┌──
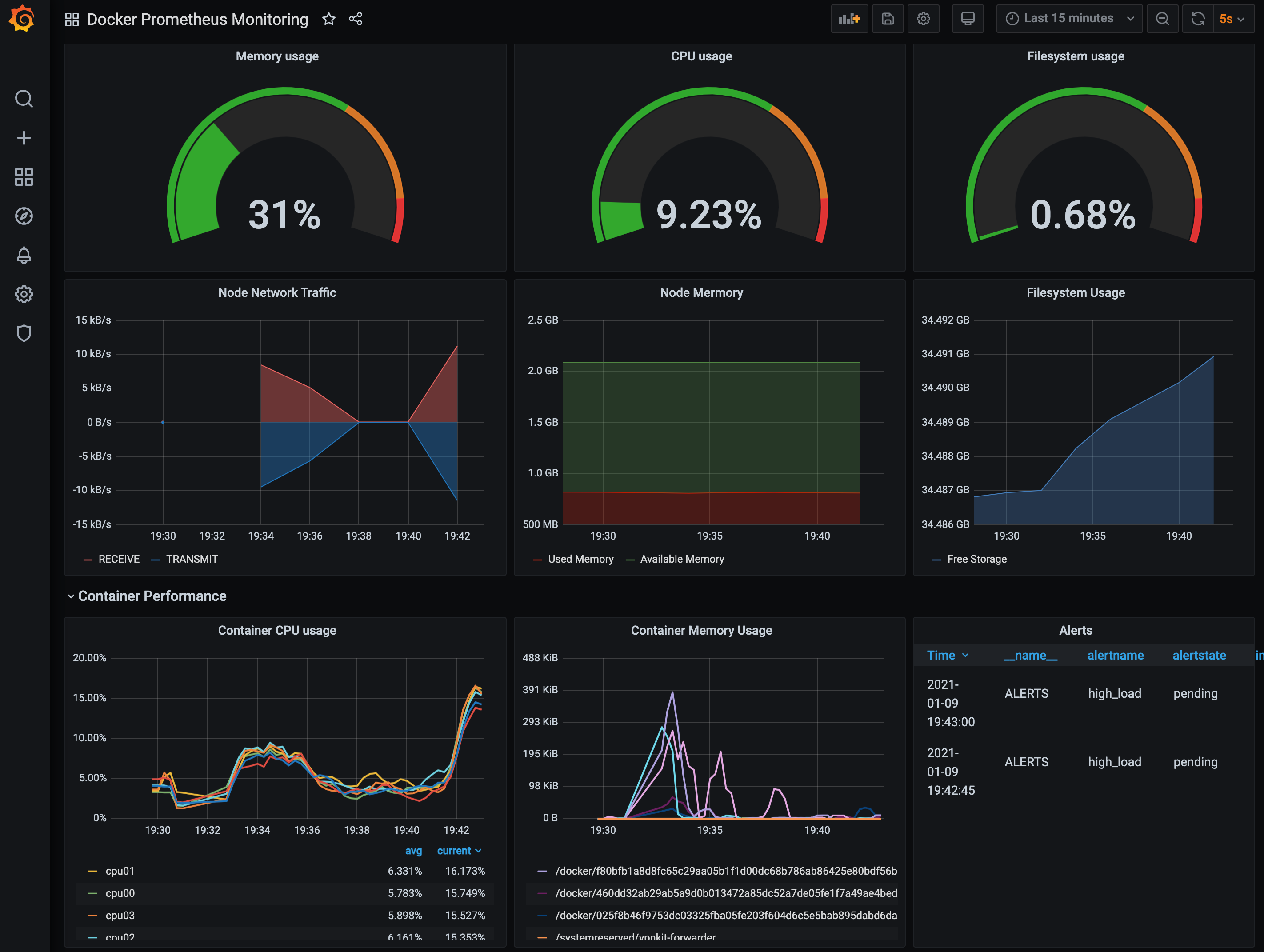Open Alerting bell icon in sidebar
Screen dimensions: 1264x952
tap(24, 255)
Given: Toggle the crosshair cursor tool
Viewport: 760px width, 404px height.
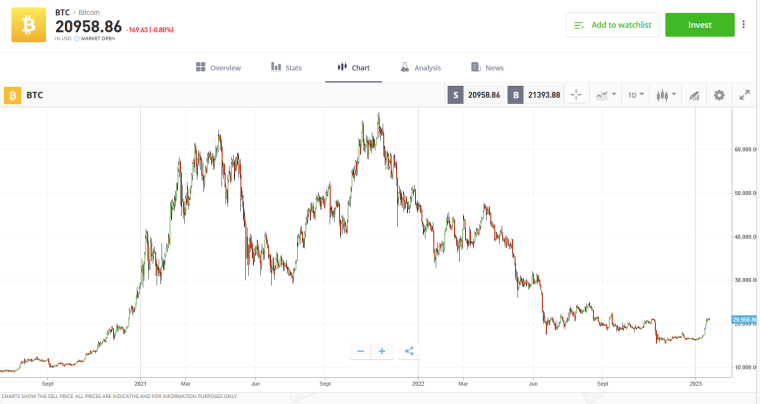Looking at the screenshot, I should (576, 95).
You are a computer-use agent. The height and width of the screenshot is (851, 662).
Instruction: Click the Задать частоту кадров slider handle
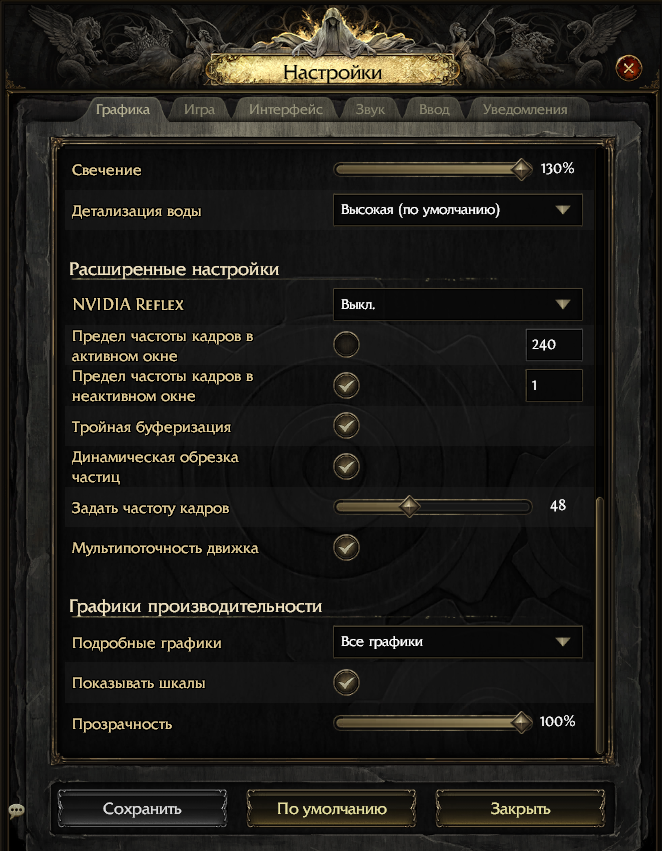pyautogui.click(x=408, y=507)
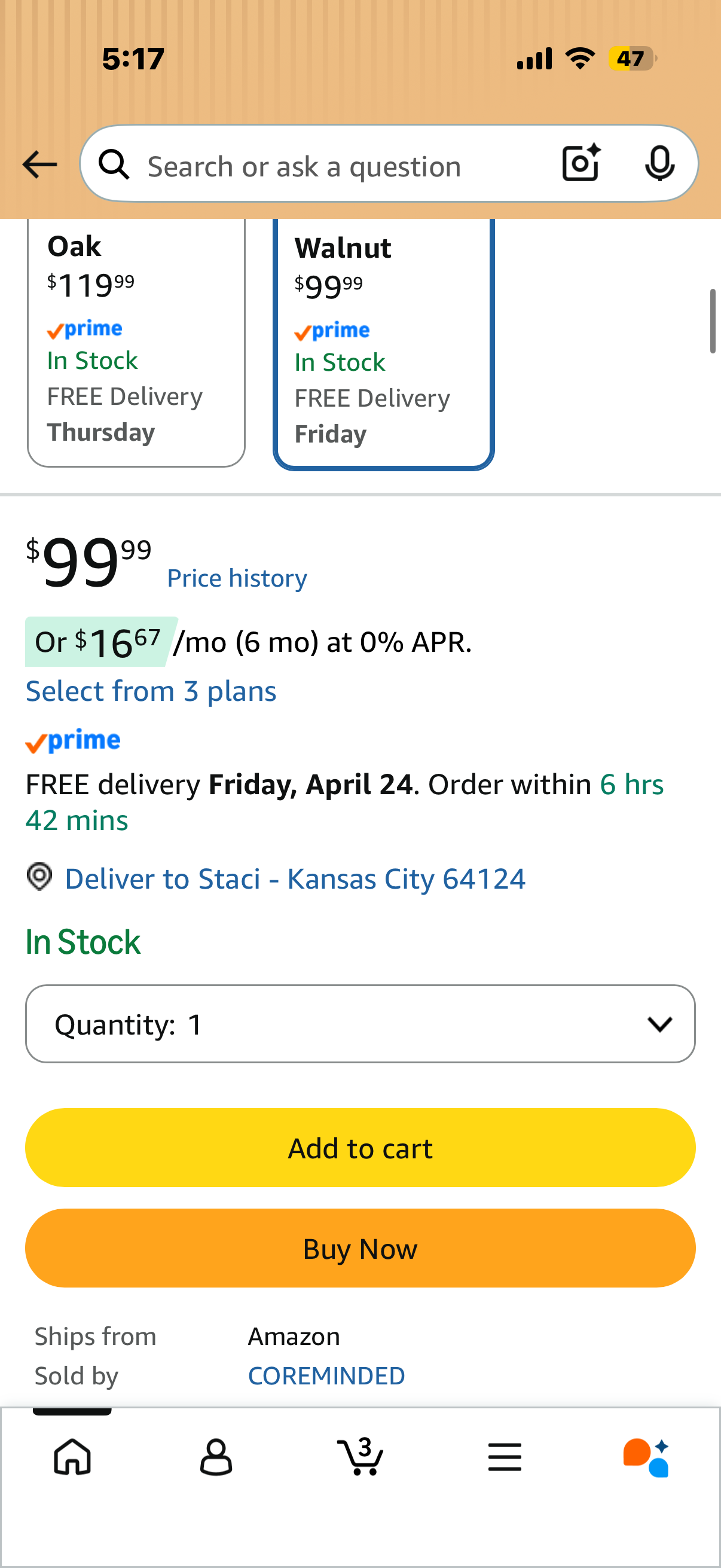Open camera lens search icon

[x=581, y=163]
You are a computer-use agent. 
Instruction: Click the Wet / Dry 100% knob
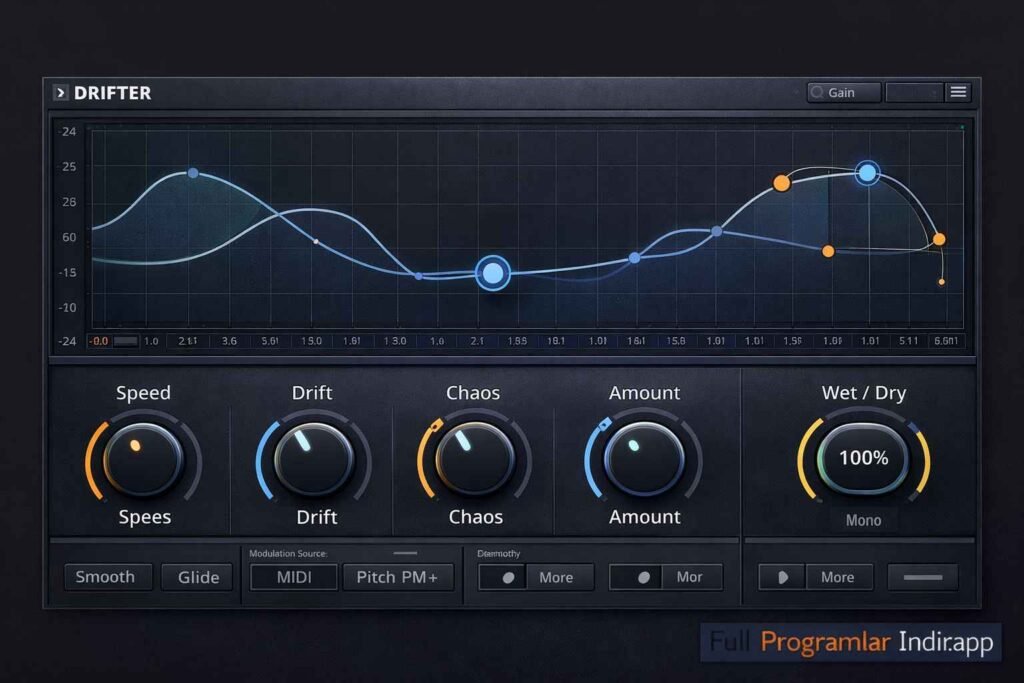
└──
Extract every line of the records that contains the word "agent", and copy each one out in full.

You are a computer-use agent. The height and width of the screenshot is (851, 662).
You are a computer-use agent. 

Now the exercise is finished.